After again submitting the reviewed information you are a taken to a page that will provide the user with a tracking ID that will be necessary for retrieving the EXALT results after the program has finished running and a summary of the dataset that has been uploaded.
The EXALT uploading process will automatically detect many file errors which it displays in red text for the user.You can see an example here where the SOFT file has an error in the !dataset_sample_count field:
Retrieving EXALT ResultsBack to top
To retrieve your EXALT report you must have a dataset tracking ID, which is provided after the user has finished uploading a dataset. Our policy is that results should be ready within 48 hours. If the results are not ready by theis time please email us.
To retrieve the results from the EXALT service, use your dataset tracking ID you obtained during the uploading process (alternatively for testing purposes you can use the ID from our test dataset gds167@070212020932In ). You will want to copy paste this tracking ID into the final field of the search bar on the EXALT website, as shown in the picture below. In the first field choose the EXALT (Tracking ID) field, and then in the second field choose EXALT report, as shown below. Once you have filled out all three fields submit your query using the GO button on the right.
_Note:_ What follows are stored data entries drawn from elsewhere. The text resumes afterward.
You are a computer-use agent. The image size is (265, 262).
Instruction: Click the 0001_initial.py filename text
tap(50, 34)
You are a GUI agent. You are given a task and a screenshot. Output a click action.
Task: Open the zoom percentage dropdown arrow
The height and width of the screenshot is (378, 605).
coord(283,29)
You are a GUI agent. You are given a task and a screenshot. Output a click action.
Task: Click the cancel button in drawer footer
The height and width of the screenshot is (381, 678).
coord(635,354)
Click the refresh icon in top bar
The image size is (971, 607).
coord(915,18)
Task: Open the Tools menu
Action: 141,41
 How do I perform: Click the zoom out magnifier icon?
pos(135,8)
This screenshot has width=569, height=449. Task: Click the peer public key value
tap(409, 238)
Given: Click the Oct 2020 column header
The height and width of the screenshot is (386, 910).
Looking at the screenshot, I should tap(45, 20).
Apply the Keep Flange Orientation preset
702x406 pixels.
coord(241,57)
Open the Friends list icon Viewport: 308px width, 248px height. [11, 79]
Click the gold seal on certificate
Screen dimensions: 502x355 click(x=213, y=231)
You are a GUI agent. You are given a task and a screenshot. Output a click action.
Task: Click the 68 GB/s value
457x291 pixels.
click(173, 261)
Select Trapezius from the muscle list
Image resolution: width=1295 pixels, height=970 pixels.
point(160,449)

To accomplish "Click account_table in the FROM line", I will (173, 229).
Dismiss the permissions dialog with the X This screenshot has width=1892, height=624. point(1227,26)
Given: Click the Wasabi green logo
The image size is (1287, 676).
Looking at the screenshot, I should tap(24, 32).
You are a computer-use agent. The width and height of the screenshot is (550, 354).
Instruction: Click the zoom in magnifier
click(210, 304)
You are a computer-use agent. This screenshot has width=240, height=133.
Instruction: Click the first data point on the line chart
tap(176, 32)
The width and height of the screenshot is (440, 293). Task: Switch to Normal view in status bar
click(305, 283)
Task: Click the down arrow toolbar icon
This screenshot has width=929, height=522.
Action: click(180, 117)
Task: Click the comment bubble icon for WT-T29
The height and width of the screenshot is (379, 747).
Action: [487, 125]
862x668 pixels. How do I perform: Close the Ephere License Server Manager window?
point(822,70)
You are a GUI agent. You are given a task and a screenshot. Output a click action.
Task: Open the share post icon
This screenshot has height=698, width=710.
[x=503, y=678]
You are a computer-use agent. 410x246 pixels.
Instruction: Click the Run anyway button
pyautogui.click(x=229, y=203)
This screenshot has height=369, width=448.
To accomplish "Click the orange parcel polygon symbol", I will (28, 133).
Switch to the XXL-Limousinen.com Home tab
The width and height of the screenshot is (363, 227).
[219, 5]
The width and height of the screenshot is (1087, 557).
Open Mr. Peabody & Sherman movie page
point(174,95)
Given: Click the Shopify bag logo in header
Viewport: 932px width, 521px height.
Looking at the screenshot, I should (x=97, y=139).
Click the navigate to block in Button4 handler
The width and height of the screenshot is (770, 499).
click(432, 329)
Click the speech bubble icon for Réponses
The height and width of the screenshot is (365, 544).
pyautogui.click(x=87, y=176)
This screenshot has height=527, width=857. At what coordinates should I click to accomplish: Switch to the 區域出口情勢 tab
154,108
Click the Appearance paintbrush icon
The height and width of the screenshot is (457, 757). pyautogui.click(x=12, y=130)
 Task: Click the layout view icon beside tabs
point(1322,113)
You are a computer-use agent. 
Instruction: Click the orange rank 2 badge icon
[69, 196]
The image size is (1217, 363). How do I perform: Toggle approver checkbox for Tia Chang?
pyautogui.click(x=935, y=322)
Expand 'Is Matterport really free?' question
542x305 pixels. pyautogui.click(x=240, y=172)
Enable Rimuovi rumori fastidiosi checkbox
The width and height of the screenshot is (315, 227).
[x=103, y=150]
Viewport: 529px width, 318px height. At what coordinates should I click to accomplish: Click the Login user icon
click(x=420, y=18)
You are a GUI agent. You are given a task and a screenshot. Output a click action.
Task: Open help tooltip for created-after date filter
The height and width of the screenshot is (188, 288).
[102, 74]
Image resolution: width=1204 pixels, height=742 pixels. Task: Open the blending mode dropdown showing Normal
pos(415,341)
After submitting your search you should be redirected to a page with a link to a zipped folder containing your results which you can download and from there begin to examine your results for interesting signature matches.
Interpreting EXALT ResultsBack to top
The output from the EXALT program is three hyperlinked html files that list the matched signatures in varying levels of detail
The first file is the InterpretABdsIndex.html file which lists the other datasets that the original query matched with a p-value that is computed from the total number of matches to the many possible signatures inside that dataset. In our example file GDS167 there is only a self-match but this can be seen below.
The second file is the ABseqIndex.html file, or the Report Signature Index. This file lists the query and the number of significant genes from the query (each group comparison generates a possible query, so if you have 4 groups your experiment can have up to 6 queries) that it used to query the EXALT database. Then it lists the datasets that each query matched, and within those datasets which group comparisons the query matched and to what degree, based on p-value.
The last file is the ABSum.html file, which lists the full details for each query match. So the entries list every match for every query and then the details of each match. Here is the output from our example dataset.
Further information about the details of the matches and how the significance of each match is calculated can be found in the paper.